Speech recogntion in the classroom.
What do teachers need to know?

Effective use of speech recognition technology shifts the focus from the physical act of writing to that of expression of thoughts and knowledge. While students require explicit writing instruction and practice, they may also benefit from supports to help circumvent the barriers of writing while they are improving their skills. To maximize student success, technologies must be combined and aligned with effective instruction such as the teaching of explicit strategies for planning for different types of writing.

Over the past few years, speech recognition has improved in ease of use and accuracy, offers a viable alternative to a keyboard, and provides students with an alternative method for demonstrating their understanding through written text.

Benefits to support student learning

Speech recognition can:

  • shift the focus from the physical act of writing to that of expression and organization of thoughts and knowledge
  • enable students to generate written output that better represents their true oral language skills
  • increase written output and legibility
  • allow students to alternate between typing and speaking as needed
  • support students in working independently within grade-level expectations enabling them to experience and participate in the writing process (planning, composing, revising and editing written work)
  • improve writing products across all subject areas
  • improve endurance and reduce writing fatigue by eliminating the physical act of composing to paper or keyboard, and by decreasing the memory demands of spelling
  • decrease anxiety associated with mechanics, organization and editing, and increase learner engagement
  • allow for increased independence in writing
  • provide pronunciation practice in a safe, low-stress environment for students learning English as a second language.

Back to top

Types of learning tasks supported

Speech recognition supports any task where students are asked to communicate their thinking in written format such as:

  • planning/pre-writing activities
  • composing writing assignments (e.g., essays, research papers, position papers)
  • revising/editing by having the text read back and using that feedback to revise written output
  • collaborative writing using Google docs, email or social media
  • creating study notes.

Back to top

Learning contexts

Speech recognition can be used:

  • in any digital writing environment that allows students to input text using a keyboard
  • with most word processing programs or any program where a cursor can be inserted (e.g., email, digital visual organizers, Twitter)
  • individually to support independent writing
  • in learning centres or workstations
  • for writing at home
  • in conjunction with word prediction software.

Back to top

Students who would particularly benefit

Speech recognition would benefit students:

  • who may not understand the relationship between letters, words, and sounds
  • who are unable to demonstrate competence as writers due to inability to translate thoughts and ideas to text using tools such as a pencil, keyboard, or word prediction
  • with moderate to severe spelling difficulties
  • with poor or limited fine motor skills, including students with physical disabilities
  • with repetitive strain injuries limiting use of conventional writing tools
  • with experience using voice recorders or other modes of oral transcription to complete writing assignments
  • learning English as another language
  • who previously required scribes
  • who have a preference for this method of writing.
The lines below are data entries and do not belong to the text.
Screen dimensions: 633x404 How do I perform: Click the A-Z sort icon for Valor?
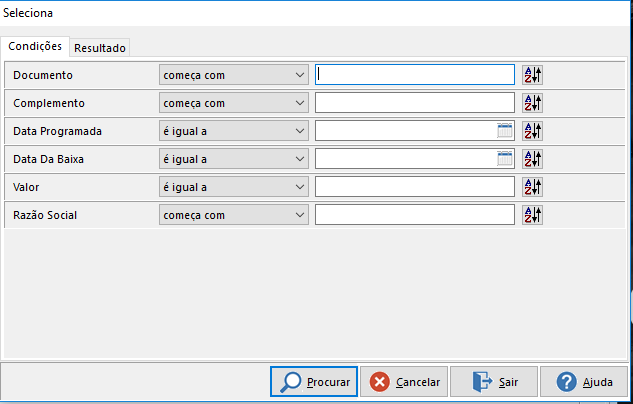(532, 187)
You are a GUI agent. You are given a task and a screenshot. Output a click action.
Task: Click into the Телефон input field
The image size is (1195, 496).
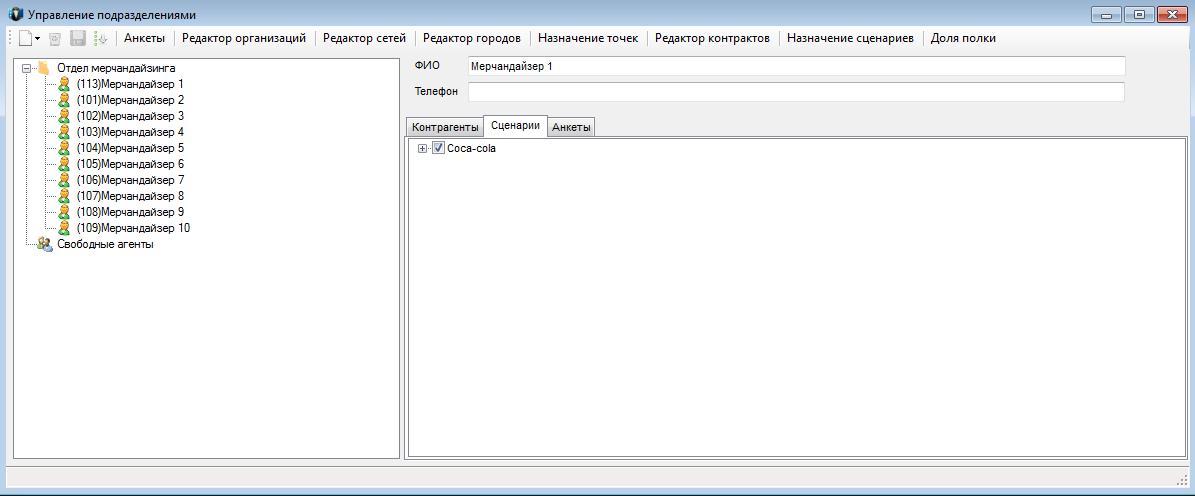point(796,92)
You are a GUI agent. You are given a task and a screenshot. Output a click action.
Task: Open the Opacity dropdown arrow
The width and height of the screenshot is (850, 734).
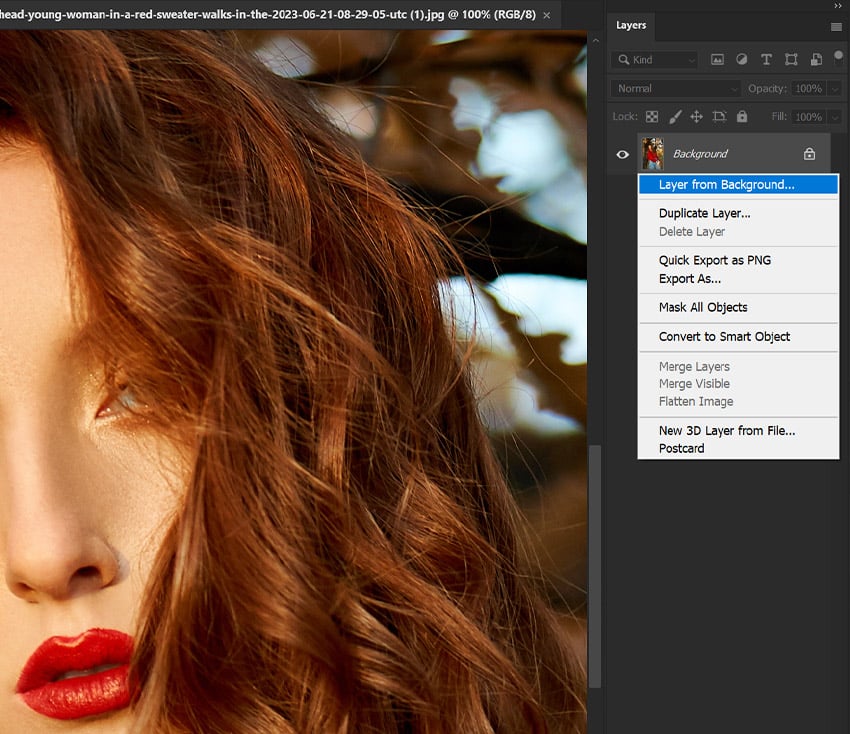coord(835,88)
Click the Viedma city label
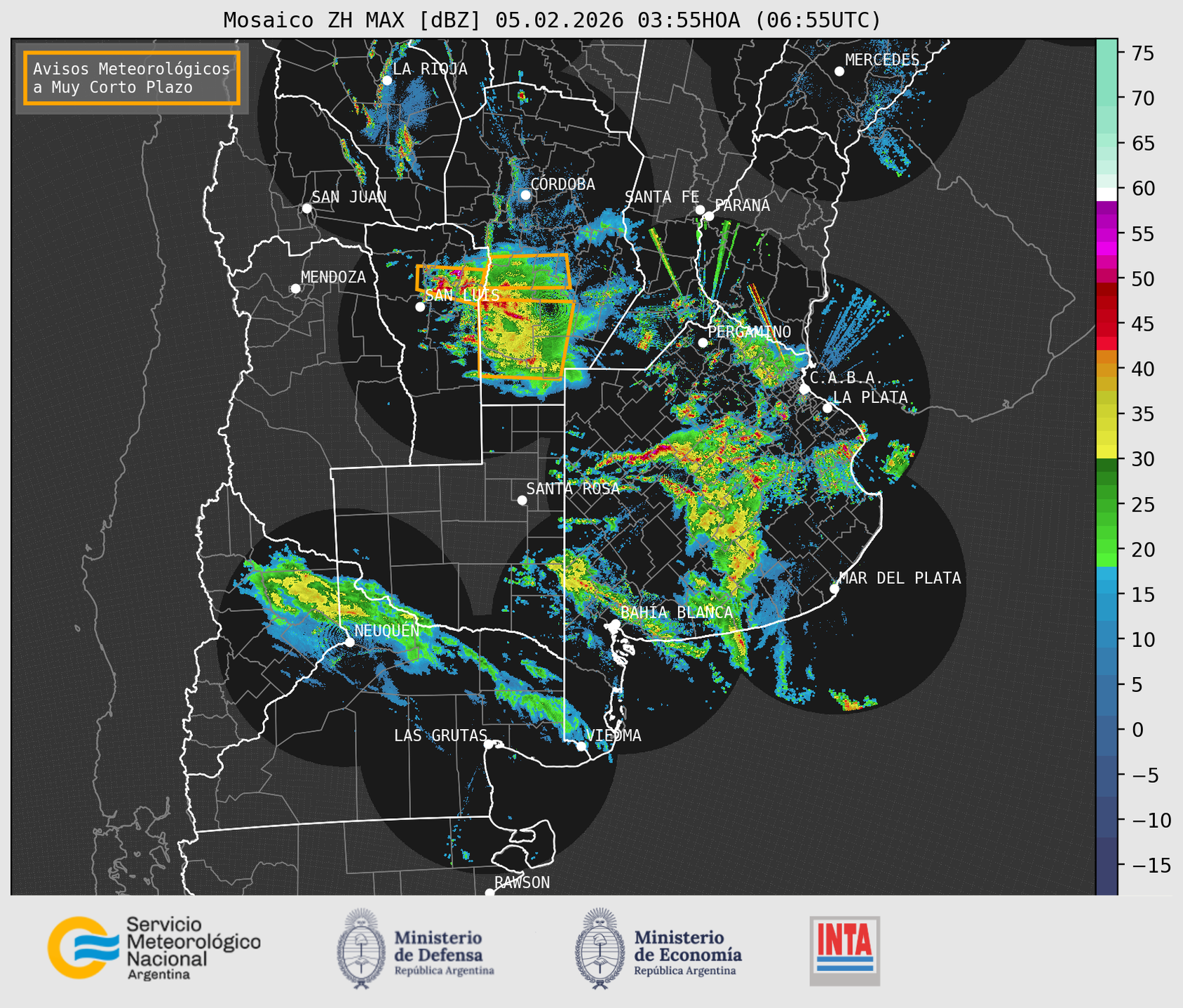Image resolution: width=1183 pixels, height=1008 pixels. click(613, 735)
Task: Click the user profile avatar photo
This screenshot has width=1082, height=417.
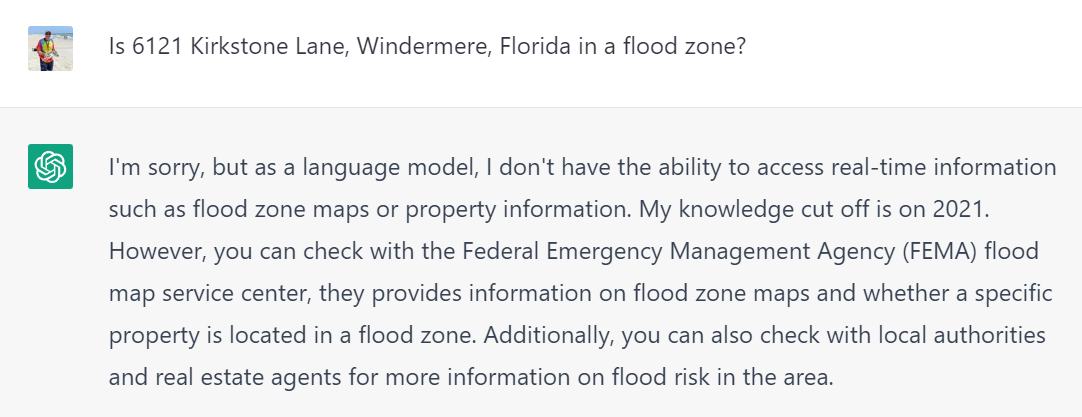Action: pos(50,48)
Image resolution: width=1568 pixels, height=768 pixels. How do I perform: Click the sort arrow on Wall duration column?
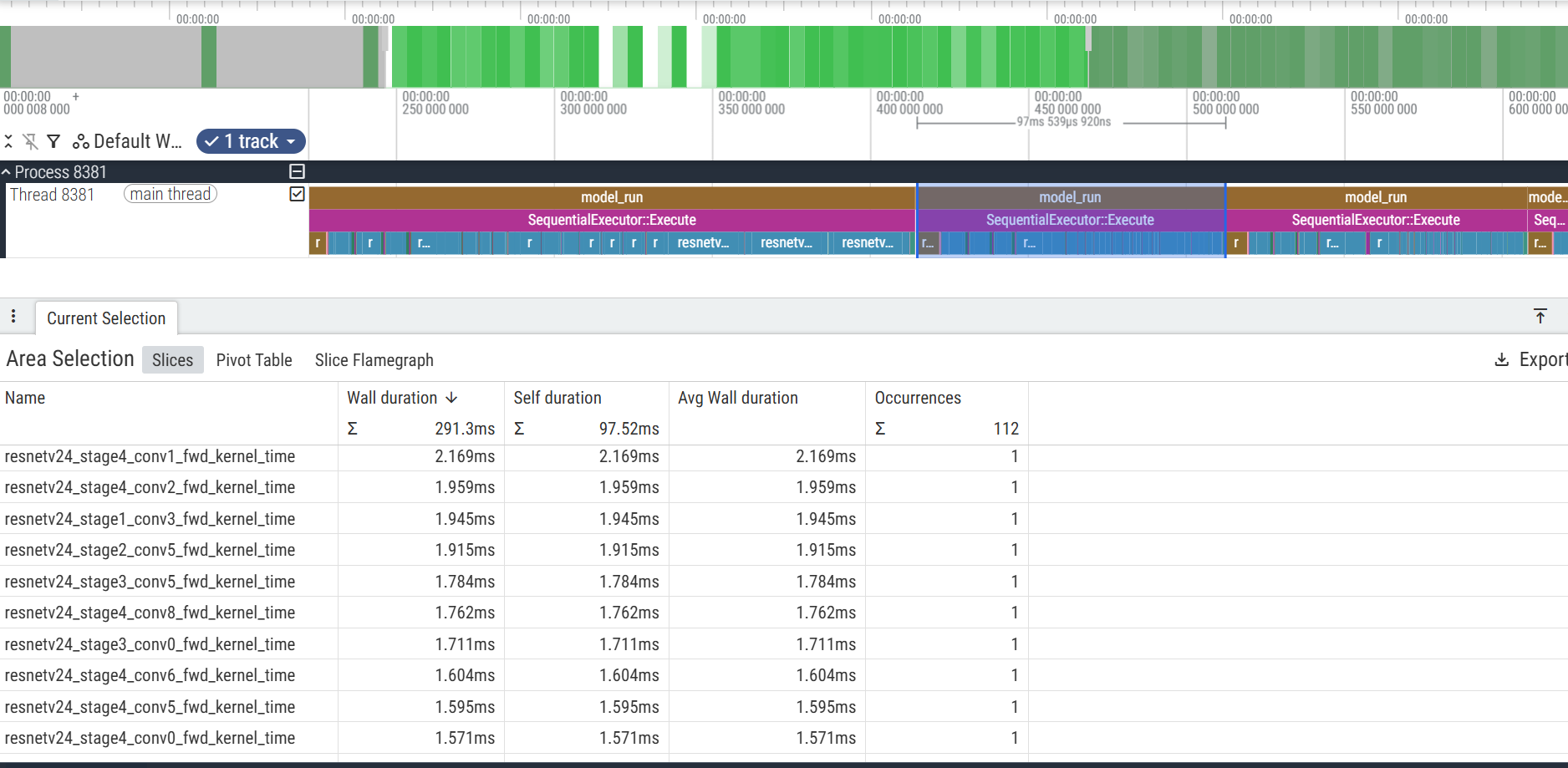452,398
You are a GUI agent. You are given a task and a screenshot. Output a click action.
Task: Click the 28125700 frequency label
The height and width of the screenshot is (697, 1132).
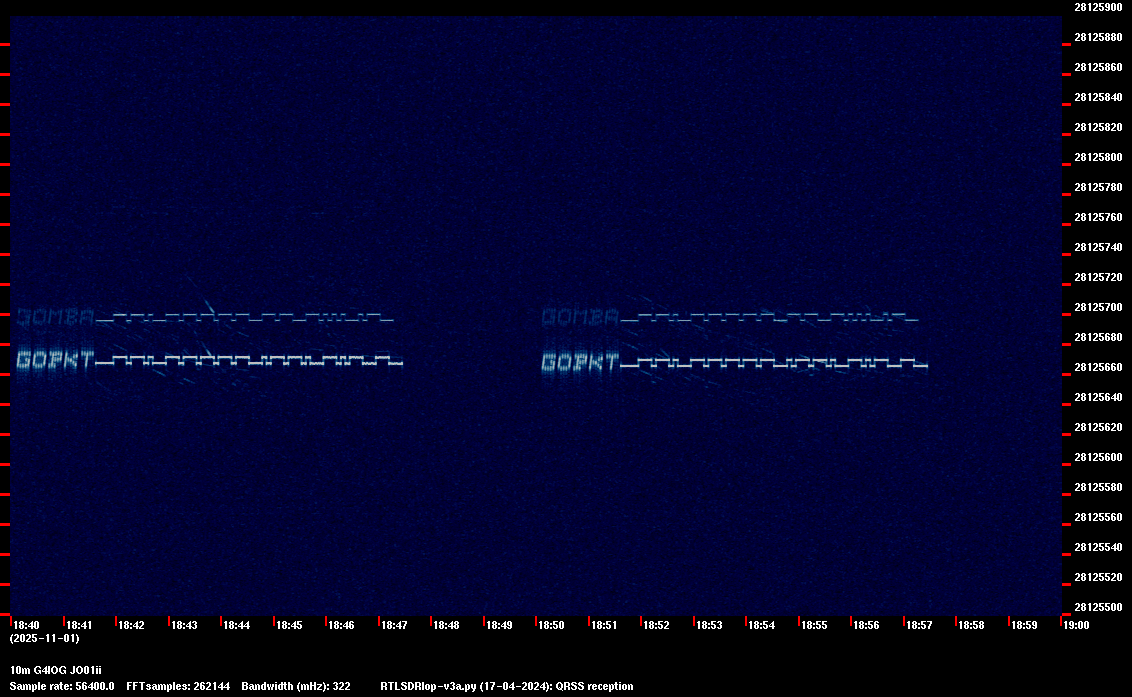[1097, 307]
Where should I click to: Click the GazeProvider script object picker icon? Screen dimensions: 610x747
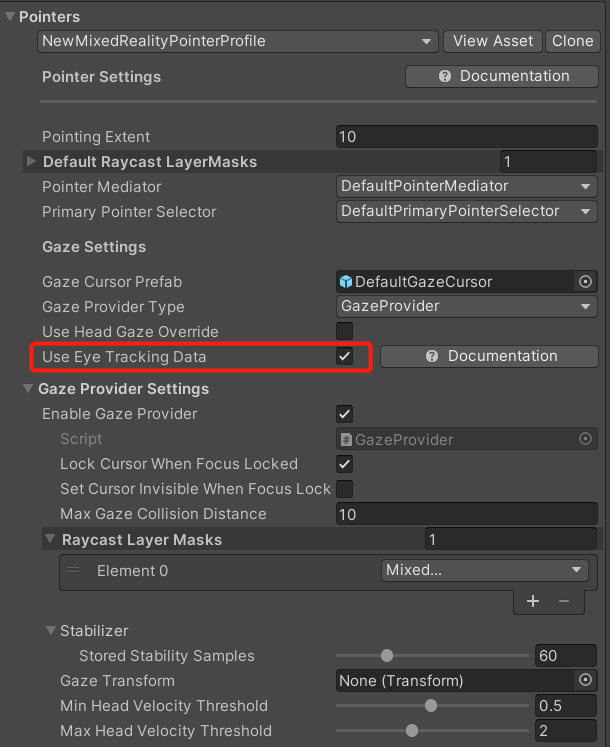coord(585,439)
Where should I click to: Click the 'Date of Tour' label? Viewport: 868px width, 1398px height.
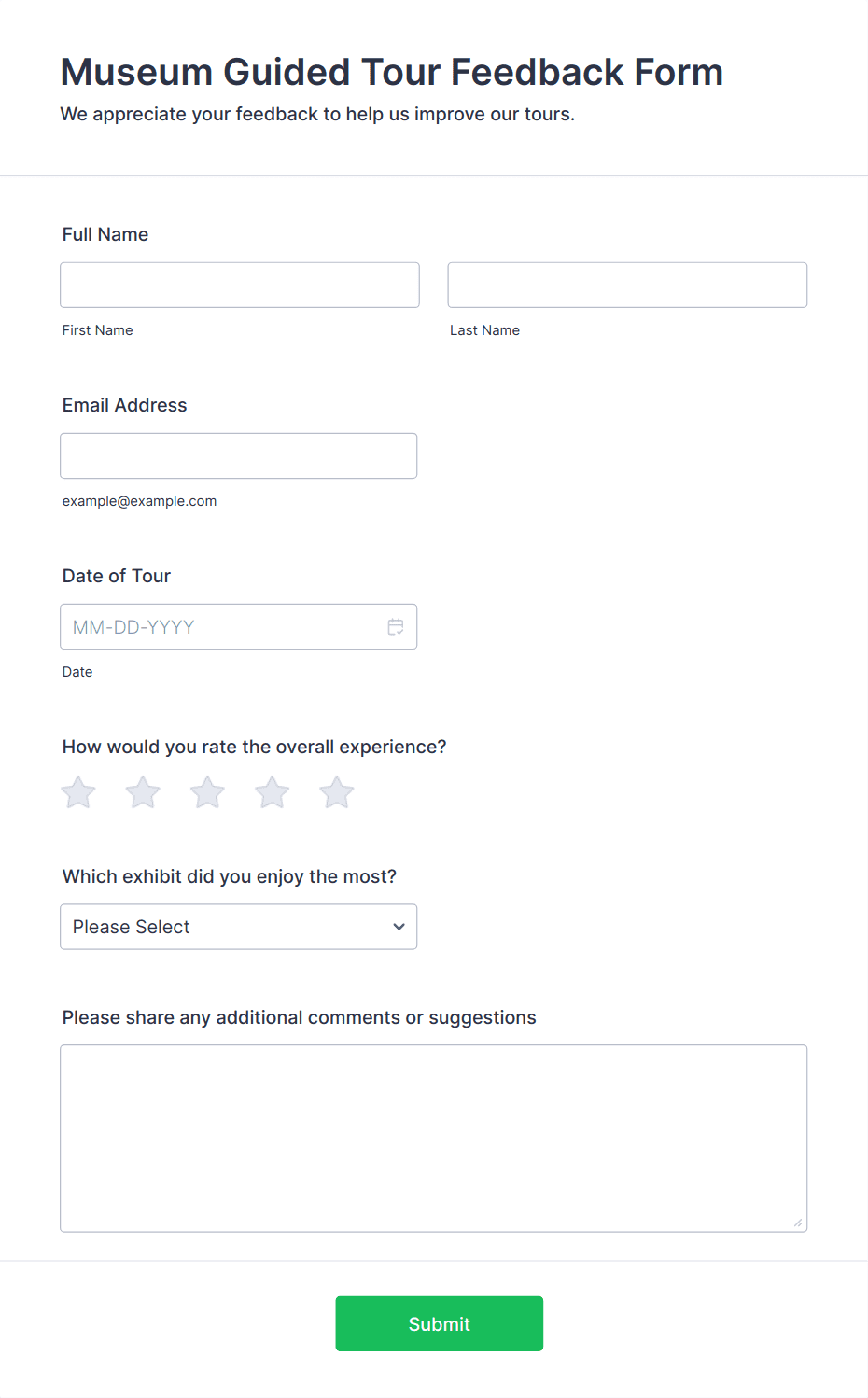[x=117, y=576]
In addition, some students with vision loss may benefit from speech recognition.

Back to top

Factors for consideration

Factors to consider when using speech recognition:

  • To maximize student success, speech recognition must be combined and aligned with effective instruction to support the writing process.
  • Speech recognition often requires training by the student. Depending on the software, training might involve reading text from the screen or listening to ‘sound chunks’ and repeating the phrases or sentences back to the computer.
  • Some students may find the dictation process frustrating since it can place specific cognitive demands on the student’s ability to self-monitor, self-correct, and to memorize dictation commands necessary for effective use.
  • While speech recognition allows students to freely express their thoughts and ideas without the constraints of spelling and handwriting, they still need to plan, organize, and structure their thoughts into coherent phrases and sentences. Students need to be able to move from the informality of typical conversational speech (e.g., use of “um” and other pauses, incomplete phrases and sentences) to dictating grammatically intact sentences.
  • Specific language disorders that may make using speech recognition more challenging include:
    • severe articulation difficulties
    • disfluent speaking (stuttering, mispronunciations)
    • expressive language difficulties such as word finding/word retrieval problems.

Back to top

Benefits of making speech recognition available to all students

Having speech recognition available to all students:

  • allows students to experiment with speech recognition and determine for themselves if it is useful
  • provides a tool for students who may not have an identified disability but may benefit from additional support
  • removes the stigma for individual students who might otherwise deny themselves the support, especially at the junior and senior high school level.

Back to top

Personalizing for individual student needs

Personalizing options vary from software to software but typically there are options for:

  • training supports for students with reading difficulties (e.g., offers text as audio in phrases for the student to speak back or an adult might read the training script to the student while the student dictates to complete the voice training requirements)
  • additional voice training for students to improve their dictation accuracy
  • availability in more than one language
  • ‘re-reading’ or listening to what has been written for editing purposes as well as to identify dictation errors through text-to-speech
  • USB Bluetooth wireless headsets to allow for increased mobility.

Back to top

Choosing the right tool

Choosing an appropriate technology solution involves gathering information about your students, identifying needs and potential technologies, and investigating the effectiveness of different technologies with different students.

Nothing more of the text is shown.